Guam is home to Andersen Air Force Base, which has been used by the U.S. military for flights of B-2 and B-52 bombers across the Pacific.

Flights around Japan and the Korean peninsula have also "increased drastically," as well as naval activity in that area, Carlisle said.

The Russian planes have stayed in international airspace, and such flights are not unusual, but the increase has U.S. commanders keeping a wary eye.

"It's to demonstrate their capability to do it; it's to gather intel" from U.S. military exercises with allies in the region, Carlisle said of the reasons for the Russian activity.

"We relate a lot of that to what's going on in the Ukraine," he said.

Pro-Russian separatists have taken control over swaths of Ukraine near its borders with Russia.

Ukraine's government and many in the West believe that the separatists are backed by Russia and fear that Russian President Vladimir Putin is fomenting trouble to increase his influence in the region.

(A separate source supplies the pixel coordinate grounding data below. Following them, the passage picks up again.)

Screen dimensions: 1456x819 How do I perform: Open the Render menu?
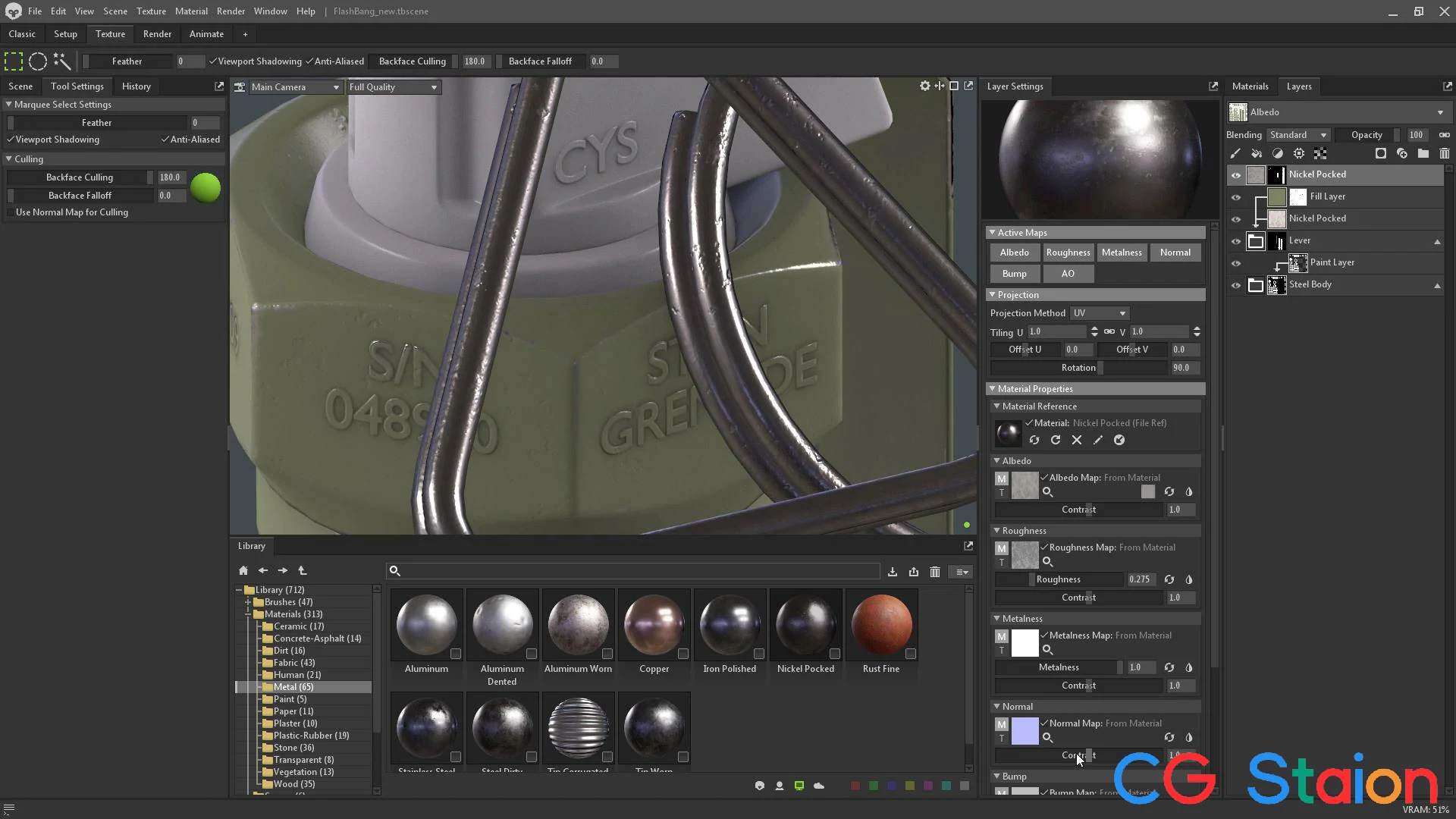231,11
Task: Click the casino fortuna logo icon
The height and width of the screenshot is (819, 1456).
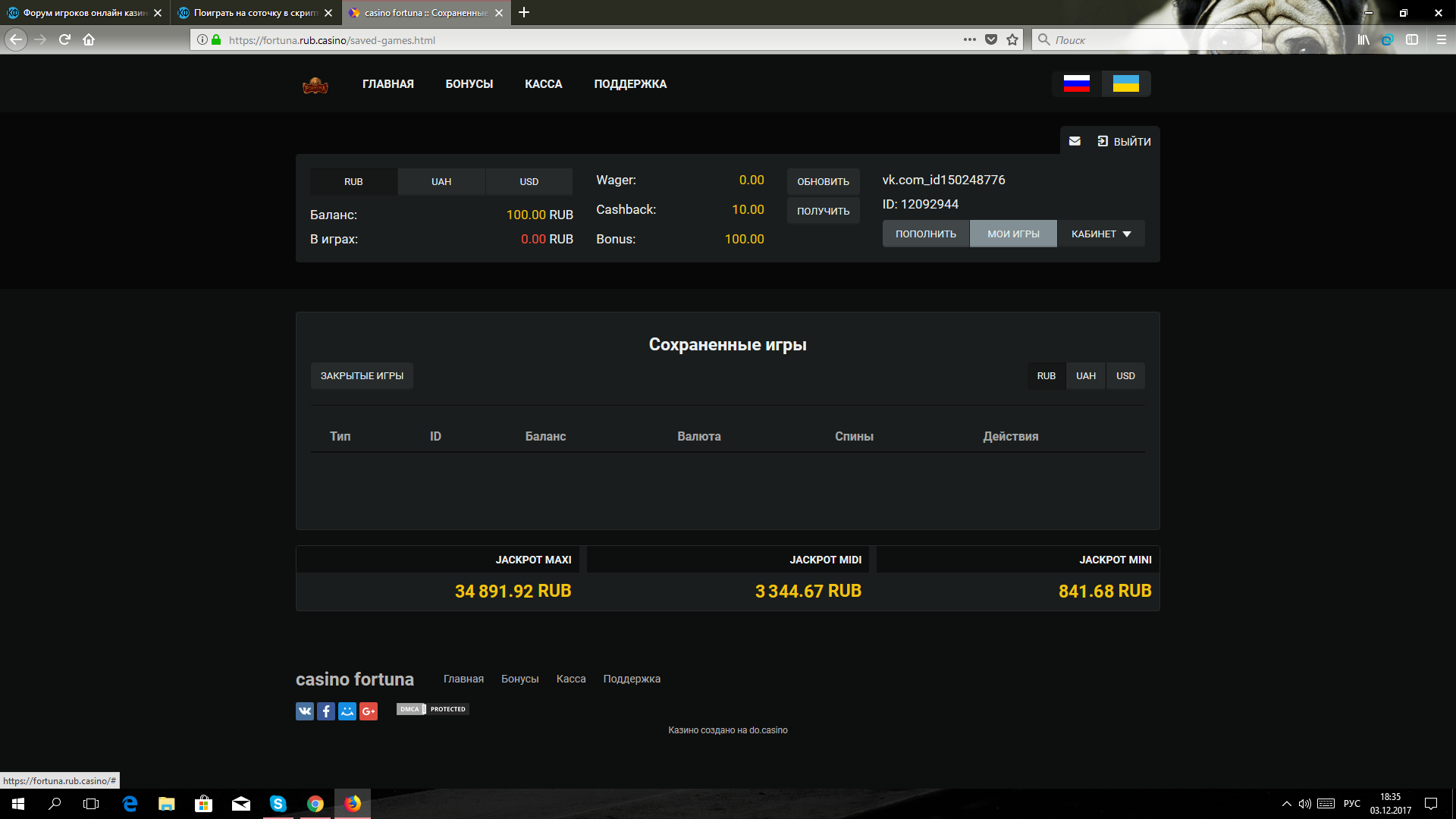Action: point(315,86)
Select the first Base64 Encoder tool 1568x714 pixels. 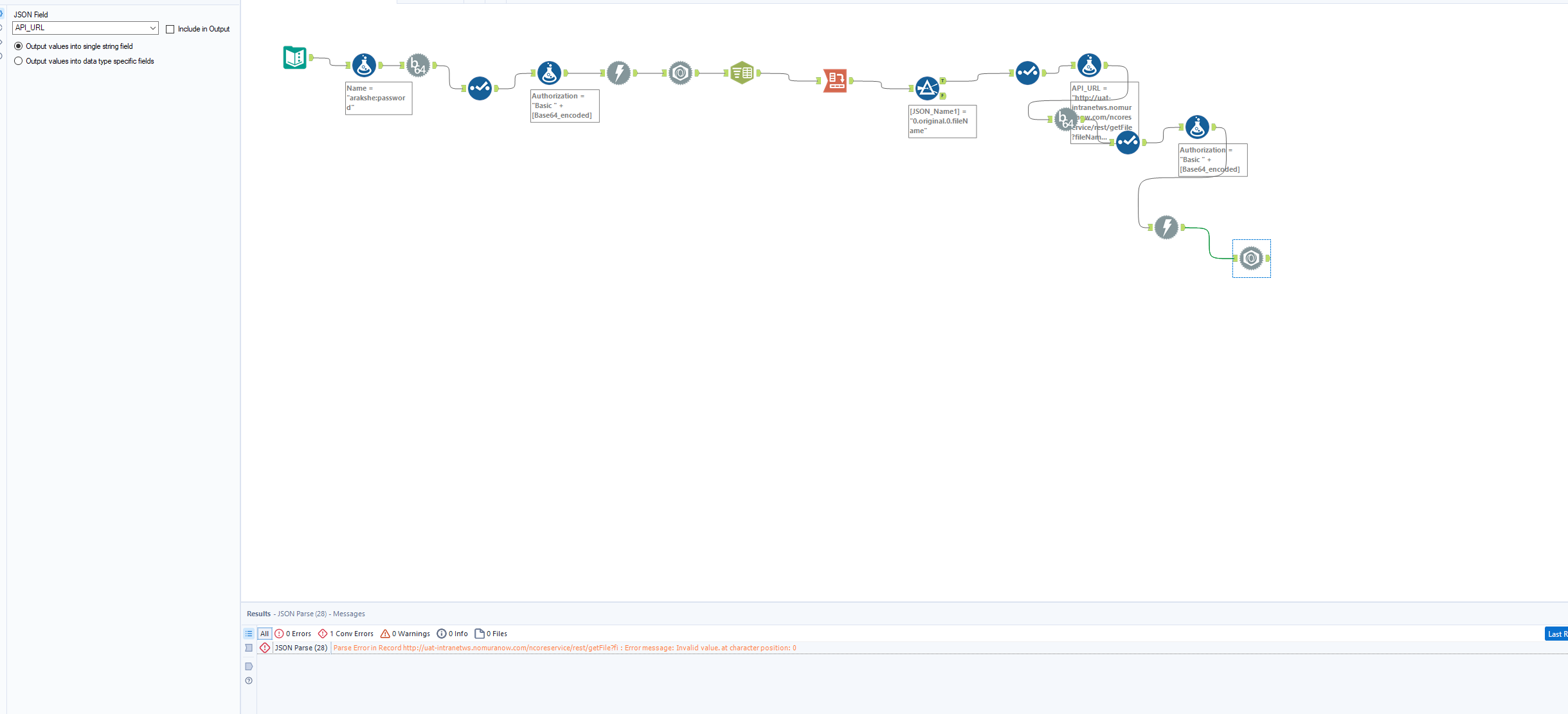(419, 66)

Unrest has simmered in Ukraine since street protests forced out pro-Moscow President Viktor Yanukovych in February. The interim government scheduled presidential elections this month, but pro-Russian activists in the eastern part of the country refuse to accept Kiev's authority.

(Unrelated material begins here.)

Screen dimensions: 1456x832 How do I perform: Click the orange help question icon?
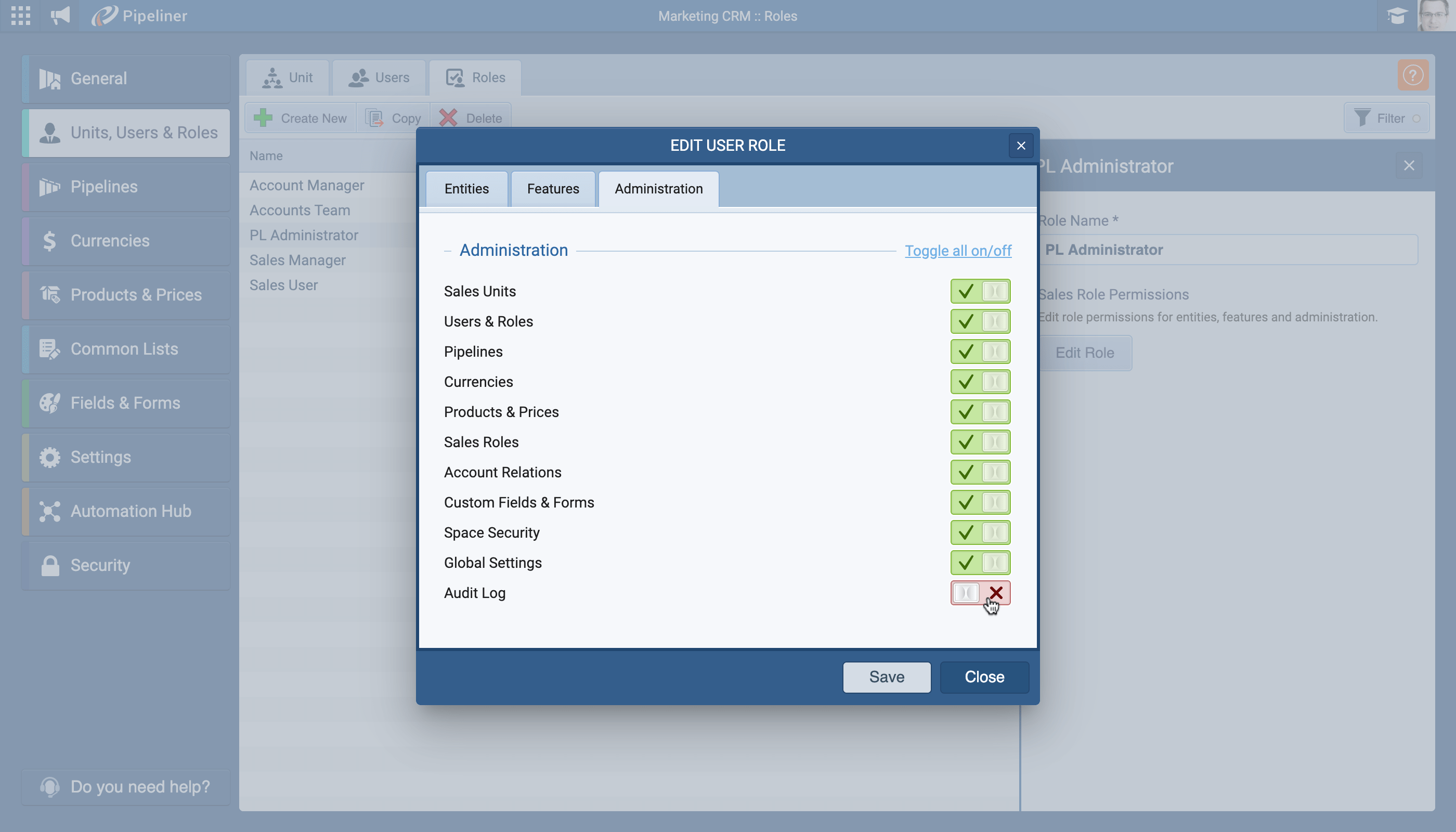1412,75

Russia annexed Crimea from Ukraine this year after sending troops into the region.

Since the Ukraine crisis began, the U.S. and its NATO allies have moved some troops, aircraft and ships closer to the area as a signal of alliance solidarity.

The Russian bomber flights are not unique to the Asia Pacific region. In late April, fighter jets from the Netherlands intercepted two Tu-95s that had flown a half-mile into Dutch airspace. The Dutch F-16s escorted the Russian aircraft out of Dutch airspace without incident.